I was called for jury duty, and early one Spring morning, I dutifully reported to San Francisco’s Hall of Justice. It is a nondescript building, really just a plain block of grey-white marble, filled with an odd assortment of people, police, people on their way to work paying traffic fines, lawyers in suits, municipal workers in jeans and shirts with badges, men and women, mostly people of color, in orange prison uniforms filing in for arraignment. I made my way to the second floor and joined the line of ordinary people waiting for the 8 AM call.
The doors to the courtroom opened, and we filed into a windowless grey hall with harsh lighting and simple wooden benches. Most everyone sat apart, leaving wide spaces between themselves. A few did sit together and chatted which I found odd. We were strangers to each other, and I was determined to keep it so. I knew that I would be very unhappy sitting in a courtroom for an indeterminate number of days listening to someone else’s sad story, and I certainly was not alone. After the officers of the court thanked us for doing our civic duty and introduced the lawyers, they made it very clear that the selection process would only excuse people for cause, real reasons, not just that we would be bored and might have preferred to watch daytime soap operas. We were sworn in, taking an oath to answer their questions honestly. To soften my mood, I tried to listen and make myself curious about what had occurred and why this was a complaint that had to be settled with lawyers and judges and a few of my fellow prospective jurors sitting in judgement. Others read books or newspapers.
There were perhaps 35 prospective jurors in the pool, and it was after lunch before I was interviewed. We were questioned by the lawyers to see if we could be impartial, but it was also clear they were also looking for people who could be swayed by their version of the facts. Gradually some particulars of the case came to light. A middle aged woman had accused a Latino house painter of sexual molestation. I began to piece together the thread of the prosecution's argument: the painter had mistaken the flirtations of the woman as an invitation for sex. I couldn’t determine if they’d actually had sex, but apparently the woman was also, what are the words, at ease with her sexuality. The denouement was being held in suspense as if to entice us to follow salacious emotional details in the conflicting versions of the story that would be the heart of the case.
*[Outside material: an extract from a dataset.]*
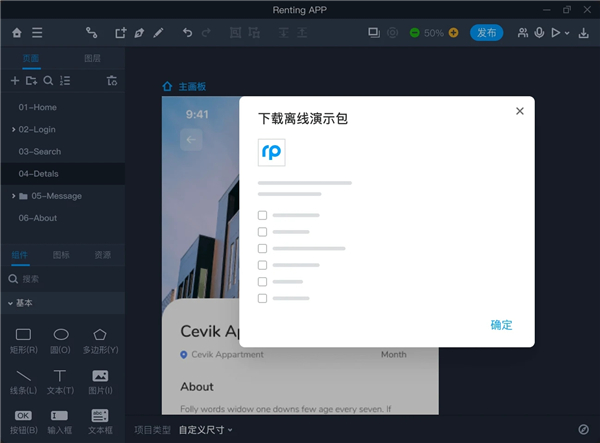Viewport: 600px width, 443px height.
Task: Click the 搜索 component search field
Action: click(63, 279)
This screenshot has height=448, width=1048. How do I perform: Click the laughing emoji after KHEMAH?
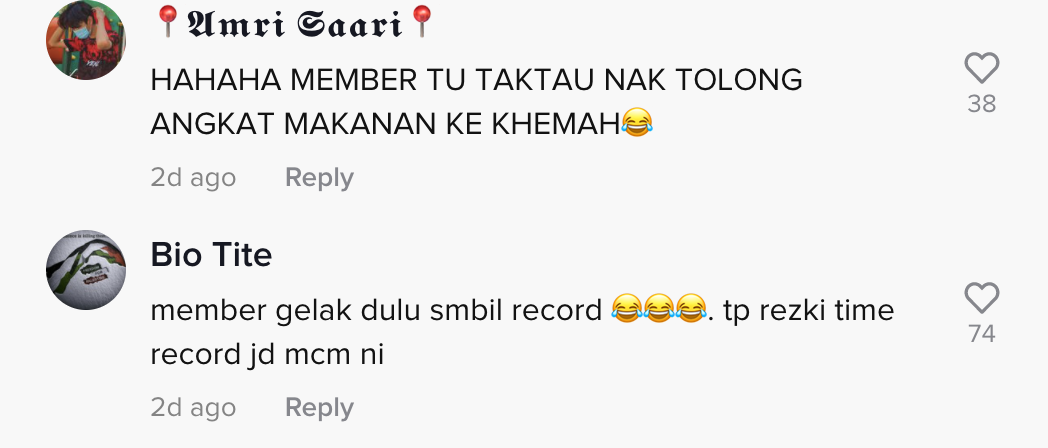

He was younger, and although no movie star, I imagined that he would have played the lover’s role convincingly. But there was some disconnect between his attitude and the alleged aggression that was beginning to emerge as a central point of the woman’s complaint. His smile was genuine. I could see that. Of course there were language and cultural barriers. I had worked on construction sites for years. I knew many immigrants who worked with their hands, and I respected them. I also knew the sexual banter that passed the time. I recognized his clean but rumpled denim shirt. He could never pay a fine. He couldn’t even afford a lawyer, and I actually had to wonder if he even understood the gravity of the accusation.
Their inequality, the arrogance of the woman--at least that was my first impression--she’d made no attempt to dress like a nun for the proceedings, my curiosity about trying to delve into her motivation for bringing the charge--I toyed with the idea of actually sitting. Suddenly a wave of conflicting emotions swept over me, doubt and fear, sympathy and revulsion, attraction, even sexual fantasy. My first impression was that he might have misread the situation. He certainly didn’t rape her, or did he? I couldn’t be sure. But more to the point: I couldn’t rely on my own judgement. In all honesty, I knew that I couldn’t serve on the jury. Even if I could have been impartial, even if there was the possibility that I could have saved a man from an unjust accusation, I knew I couldn’t sit through days of intense psychological reckoning while lawyers tore apart a poor man’s last shred of dignity.
Possibly I could have negotiated a path through the prosecution and the defense’s arguments. Possibly I could have sorted out my own feelings and really listened to what actually occurred. Or could I? I had been trying to do that in many situations in my own life with mixed results. My sexual encounter with Bob Hoffman was rape. I had been the person who misread the circumstance. Although I fully understood that my naivete didn’t relieve Hoffman’s guilt, I couldn’t trust myself to render judgement in a situation where so much was at stake. I couldn’t trust myself to render judgment in my own life.
My name came up. I was asked if there was any reason I couldn’t serve. “I was raped,” I responded. “Thank you. You’re excused,” the judge said quickly. I wish it were that easy.